Requirement: Copy the material below, from its first line through the line that contains "Action: (x=349, y=384)", including that line. Leave the pictures out.
──────────
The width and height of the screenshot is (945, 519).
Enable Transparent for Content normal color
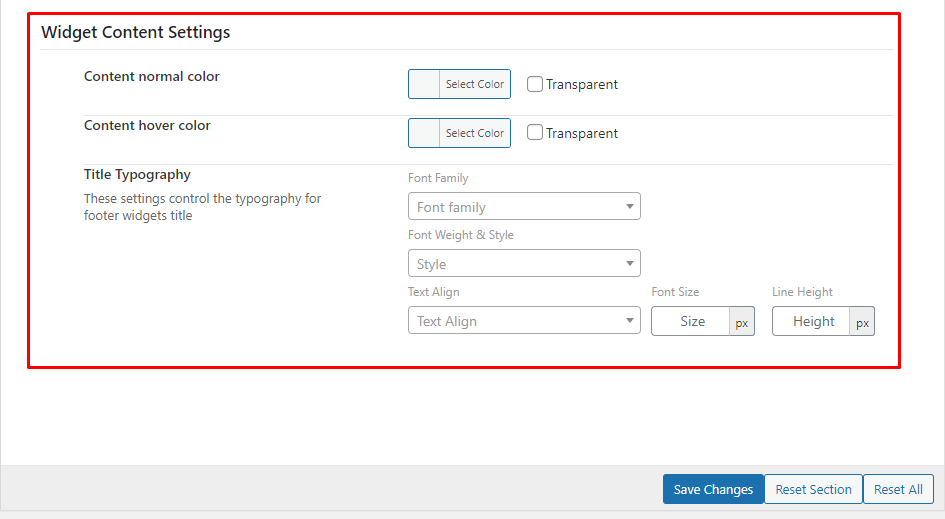[535, 84]
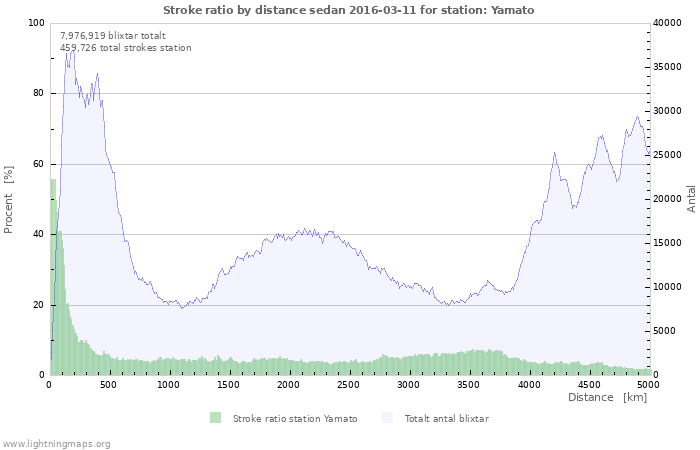This screenshot has width=700, height=450.
Task: Click the 2500 tick on distance axis
Action: (x=349, y=384)
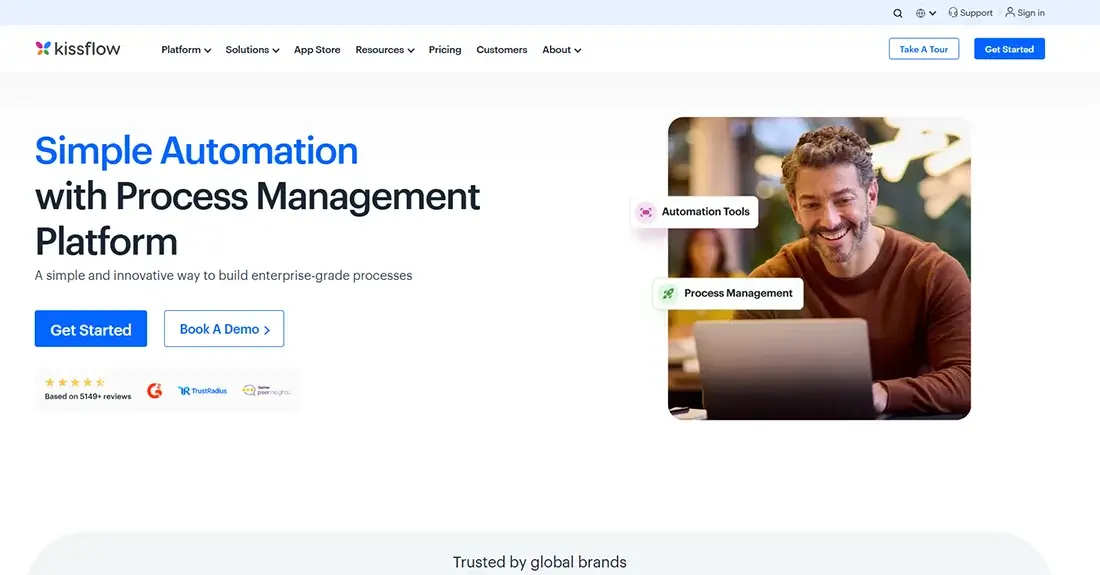Image resolution: width=1100 pixels, height=575 pixels.
Task: Go to the Pricing page
Action: pyautogui.click(x=445, y=50)
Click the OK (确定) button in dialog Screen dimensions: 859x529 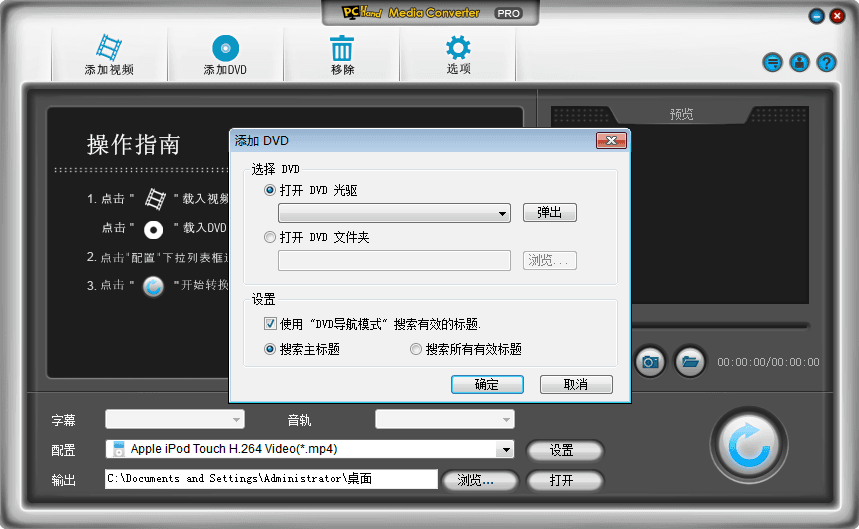pos(487,385)
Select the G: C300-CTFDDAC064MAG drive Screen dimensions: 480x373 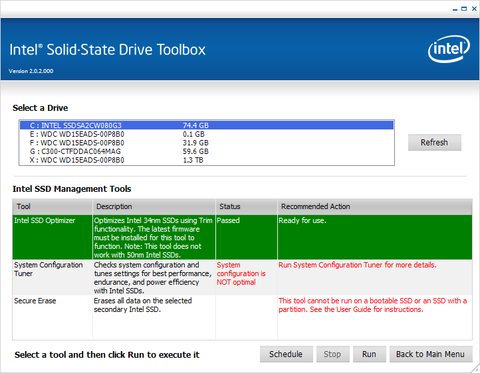[x=206, y=151]
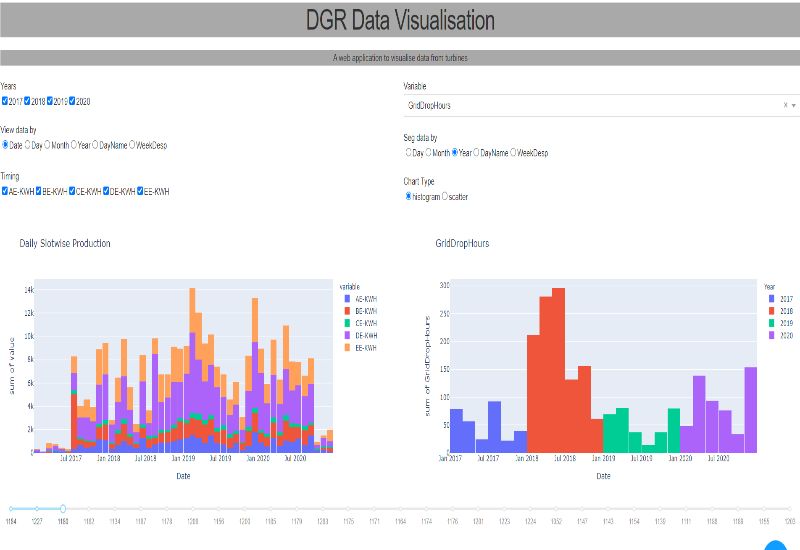Toggle AE-KWH legend entry in production chart

(358, 298)
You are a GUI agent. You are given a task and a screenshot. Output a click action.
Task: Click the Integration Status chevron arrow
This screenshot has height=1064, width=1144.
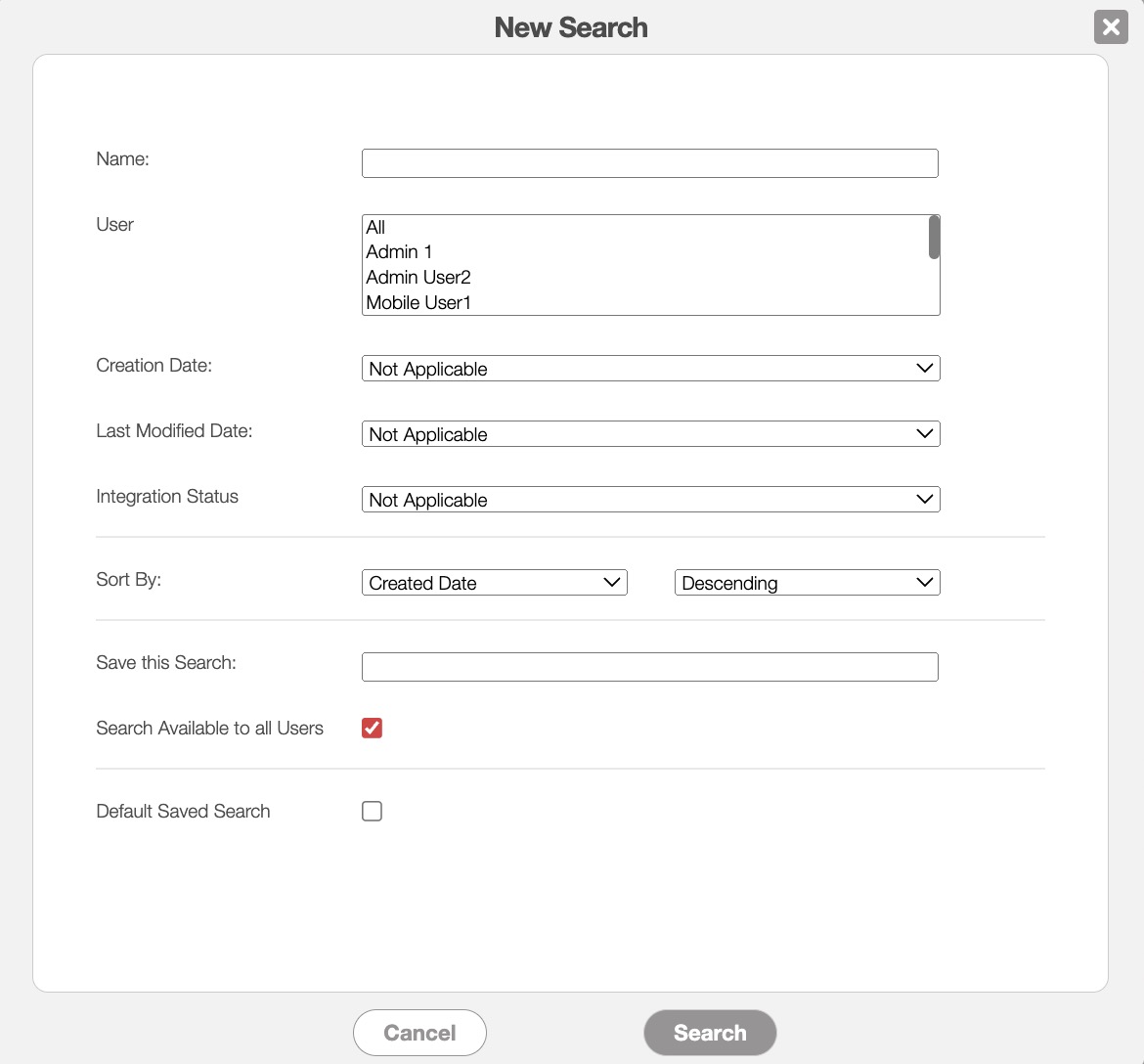point(925,500)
──────────
Right answer:
The width and height of the screenshot is (945, 519).
Enable Transparent for Content normal color
[535, 84]
This screenshot has width=700, height=450.
Task: Click the 2500 tick on distance axis
Action: (x=349, y=384)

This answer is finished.